A question that has been debated for years is whether NMN is simply a pro-drug of NR. For NMN to enter cells, it was thought to require a dephosphorylation step on the extracellular surface of cells to convert it to NR before being taken up by the equilibrative nucleotide transporters (ENTs) and then re-phosphorylated by NRK back into NMN11. This view is consistent with the metabolism of nucleoside-based drugs, such as HIV inhibitors, which are usually first dephosphorylated in the gut. It remains unclear whether the rapid kinetics of NMN uptake exhibited by certain cell types can be explained by a similar mechanism3.
This new study from Grozio et al.6 identifies a previously characterized amino acid and polyamine transporter called Slc12a8 (ref. 12) as an NMN transporter. Slc12a8 has a number of surprising attributes. It requires sodium and not chloride for NMN co-transport and is highly selective for NMN, excluding even nicotinic acid mononucleotide (NaMN), which differs from NMN by only one atom.
It is important to note that the discovery of an NMN transporter by no means diminishes the importance of uptake via dephosphorylation11. It does, however, enrich our knowledge by providing a new mechanism through which the absorption and distribution of NAD precursors might be differentially regulated. For example, the authors find that Slc12a8 is highly enriched in the small intestine of mice, with expression that is at least 100-fold higher in this tissue than in fat or brain tissue. Interestingly, the expression of Slc12a8 increases in the intestines of old mice as NAD levels decline4,13, suggesting that upregulation during aging is a compensatory mechanism.

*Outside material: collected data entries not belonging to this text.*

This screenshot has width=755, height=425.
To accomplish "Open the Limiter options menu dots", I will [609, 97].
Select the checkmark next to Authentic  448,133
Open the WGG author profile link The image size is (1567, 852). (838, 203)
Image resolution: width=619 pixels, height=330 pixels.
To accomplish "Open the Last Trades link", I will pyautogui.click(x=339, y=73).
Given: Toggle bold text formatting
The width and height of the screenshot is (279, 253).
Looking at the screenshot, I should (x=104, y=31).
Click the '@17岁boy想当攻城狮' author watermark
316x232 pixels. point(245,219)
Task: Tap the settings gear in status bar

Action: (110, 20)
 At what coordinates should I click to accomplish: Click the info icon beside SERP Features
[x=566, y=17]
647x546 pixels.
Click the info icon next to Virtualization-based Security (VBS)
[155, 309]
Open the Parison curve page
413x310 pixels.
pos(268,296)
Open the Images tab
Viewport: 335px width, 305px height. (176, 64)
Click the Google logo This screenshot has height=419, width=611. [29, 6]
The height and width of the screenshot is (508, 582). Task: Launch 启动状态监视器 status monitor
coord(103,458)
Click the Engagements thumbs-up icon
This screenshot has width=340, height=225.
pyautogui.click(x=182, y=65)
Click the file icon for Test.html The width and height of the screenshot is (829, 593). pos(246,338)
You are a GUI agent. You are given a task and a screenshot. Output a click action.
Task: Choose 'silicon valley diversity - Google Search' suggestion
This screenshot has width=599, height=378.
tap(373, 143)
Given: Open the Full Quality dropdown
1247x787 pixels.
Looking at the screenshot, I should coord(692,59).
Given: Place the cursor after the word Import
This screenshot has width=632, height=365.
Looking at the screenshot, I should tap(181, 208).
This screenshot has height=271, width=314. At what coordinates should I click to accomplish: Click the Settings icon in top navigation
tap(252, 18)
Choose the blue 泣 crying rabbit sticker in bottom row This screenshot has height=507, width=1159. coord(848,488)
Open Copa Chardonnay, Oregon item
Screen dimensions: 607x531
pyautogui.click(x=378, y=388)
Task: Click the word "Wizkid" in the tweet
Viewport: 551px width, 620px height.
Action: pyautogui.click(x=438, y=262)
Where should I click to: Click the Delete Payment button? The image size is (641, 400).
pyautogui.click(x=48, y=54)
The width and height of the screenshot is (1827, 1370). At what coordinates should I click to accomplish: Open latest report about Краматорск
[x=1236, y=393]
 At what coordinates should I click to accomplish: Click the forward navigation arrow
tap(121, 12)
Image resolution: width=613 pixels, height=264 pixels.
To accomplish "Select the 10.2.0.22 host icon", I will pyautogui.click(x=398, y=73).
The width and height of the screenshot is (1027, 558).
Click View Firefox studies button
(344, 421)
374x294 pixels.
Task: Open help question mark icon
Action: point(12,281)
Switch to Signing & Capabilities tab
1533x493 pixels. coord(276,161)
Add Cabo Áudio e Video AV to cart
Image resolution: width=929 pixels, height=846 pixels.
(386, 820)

The authors speculate that Slc12a8 in the gut endothelium serves to take up NMN from naturally occurring dietary sources, such as fruits, vegetables, and milk, or from the breakdown of NAD+. But the amount of NMN needed to raise NAD in a mouse or human is far beyond what is available naturally. Both NMN and NR are present in food3,14 but at concentrations of less than 1 mg per kg of food, whereas hundreds of milligrams per dose are needed to raise NAD+ in humans3. And given that cells make their own NAD from tryptophan, it is unclear whether dietary uptake of NMN can meaningfully influence NAD+ levels or whether Slc12a8 affects NAD synthesis beyond the liver, where NMN is primarily metabolised15. One intriguing possibility is that NMN could be produced by the microbiome. If so, NMN transport may prove more important than the low NMN levels in food imply.
There is no doubt that this new work will spark a debate about the relative contributions of NMN transport and the previously described mechanism11, which could be addressed by head-to-head comparisons of NAD precursors and by following the in vivo metabolism of isotopically labelled NAD precursors in knockout animals. Given that NAD precursors are sold as supplements and are under development as pharmaceuticals, this new understanding of NAD physiology is an important addition to the field, but also raises new questions about where NAD precursors are taken up and processed, and where they naturally come from.